[Required action]
Reply with the data below, repeated exactly in full.
──────
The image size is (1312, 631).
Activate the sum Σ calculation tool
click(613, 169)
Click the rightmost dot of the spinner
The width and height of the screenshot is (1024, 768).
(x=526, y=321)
──────
[Exercise result]
The image size is (1312, 631).
Activate the sum Σ calculation tool
click(613, 169)
Click the rightmost dot of the spinner
The width and height of the screenshot is (1024, 768).
(x=526, y=321)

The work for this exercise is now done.